DISCLAIMER: I don't own one damn thing. Not one! It is all own by JK Rowlings and publishing companies and stuff, and if you offered me money I would most certainly refuse.
CHAPTER THREE
Janice, wishing for a shower, stormed into the unfurnished entry area and stopped to wait for the children lagging behind her. She no longer felt fresh and vibrant, in fact, she felt quite filthy and rather insane. She wanted to run through the administrative office screaming "unclean!" like some sort of Biblical leper.
Also resisting the urge to roar out across the parking lot for the children to hurry up, she busied herself with re-flipping her hair and rubbing away the smudges of lipstick that bled around her mouth. She studied her reflection in the window (which was in need of cleaning, too) and felt herself calming down.
She took a moment to remind herself what a hero she was.

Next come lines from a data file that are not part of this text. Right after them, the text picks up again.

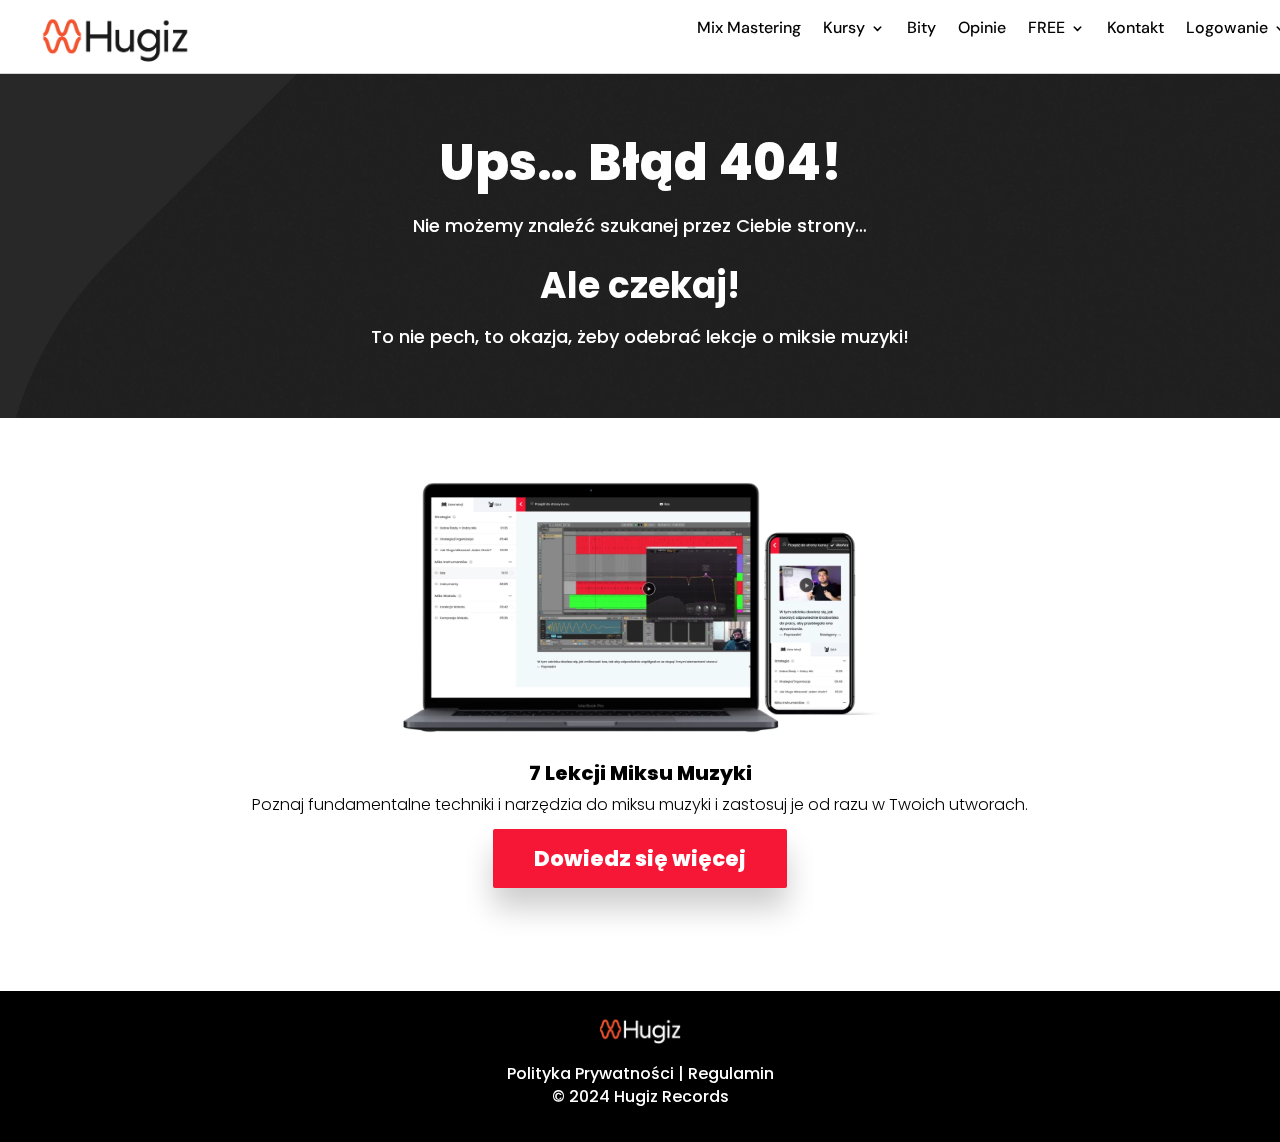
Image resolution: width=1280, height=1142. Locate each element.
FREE (1046, 27)
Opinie (982, 27)
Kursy (844, 27)
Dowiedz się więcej (640, 858)
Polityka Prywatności (590, 1073)
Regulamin (731, 1073)
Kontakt (1135, 27)
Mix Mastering (749, 27)
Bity (921, 27)
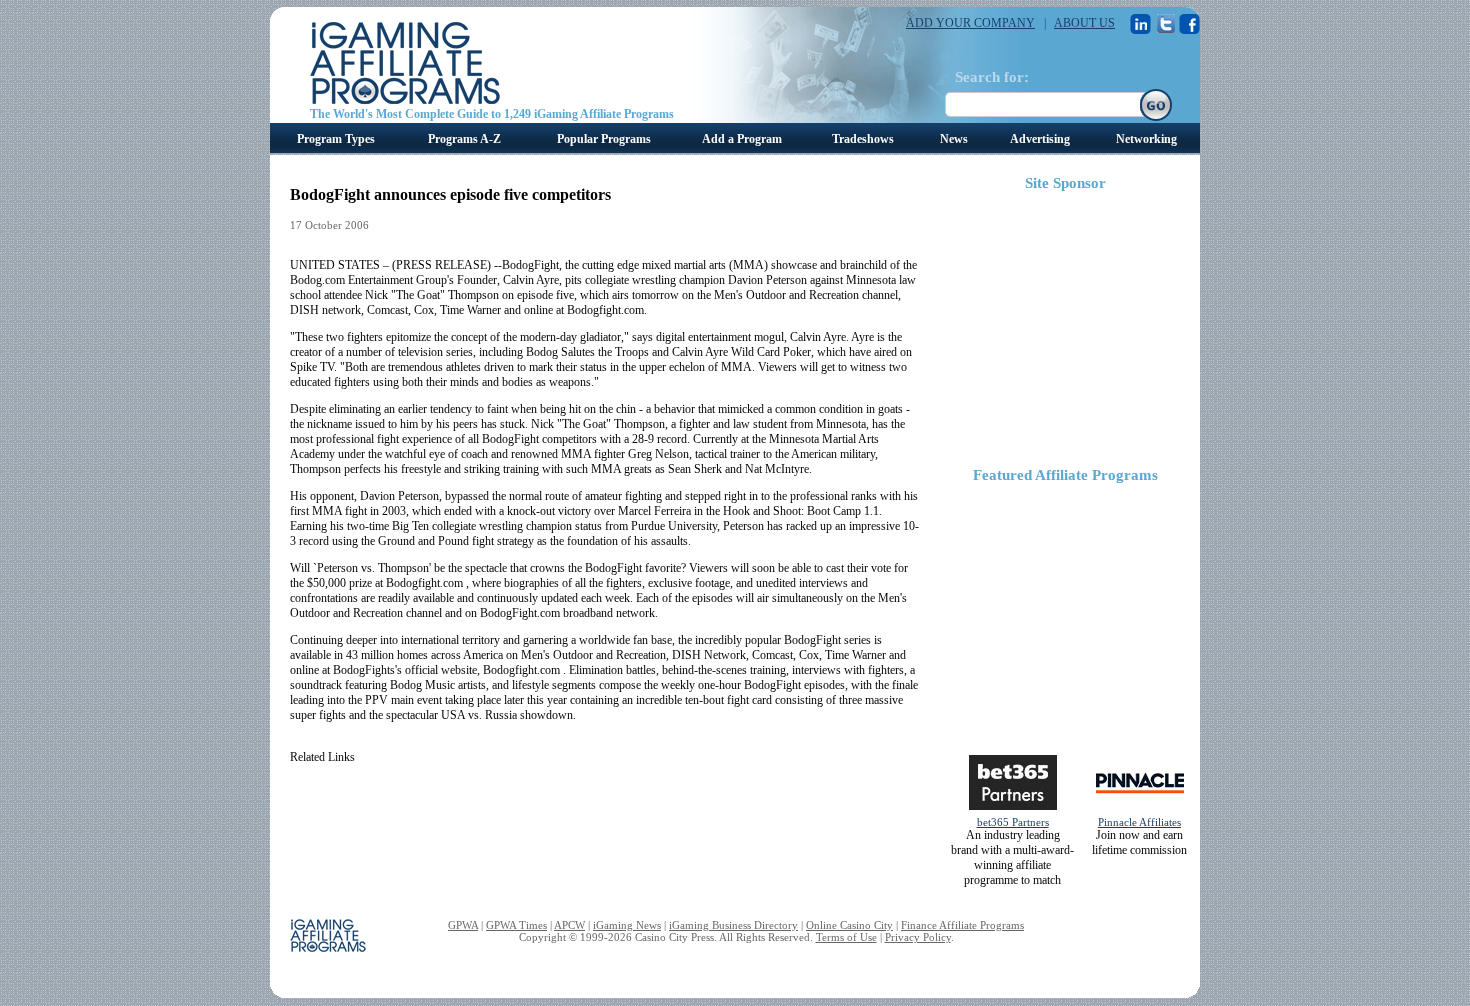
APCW (569, 925)
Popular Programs (604, 139)
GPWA (463, 925)
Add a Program (742, 139)
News (954, 139)
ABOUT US (1084, 23)
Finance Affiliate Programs (962, 925)
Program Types (336, 139)
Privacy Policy (918, 937)
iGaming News (627, 925)
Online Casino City (849, 925)
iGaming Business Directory (733, 925)
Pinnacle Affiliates (1139, 822)
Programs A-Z (464, 139)
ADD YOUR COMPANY (970, 23)
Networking (1146, 139)
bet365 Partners (1013, 822)
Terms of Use (846, 937)
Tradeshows (863, 139)
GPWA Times (516, 925)
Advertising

She was the Shepherd, shepherding the poor meek weak sheep who had never before had a proper shepherd to shepherd them, and damn it, she was going to shepherd, whether they liked it or not!
And then she looked down at the breast of her polyester pantsuit, and spotted an indefinable chunk of God-knows-what.
The next thing she saw was her sensible pump kicking the front door, and her mouth was open wide to scream all of the obscenities she'd ever learned-
"Mrs. Wilson!" George called sweetly, bounding up to her, "You've forgotten your purse!"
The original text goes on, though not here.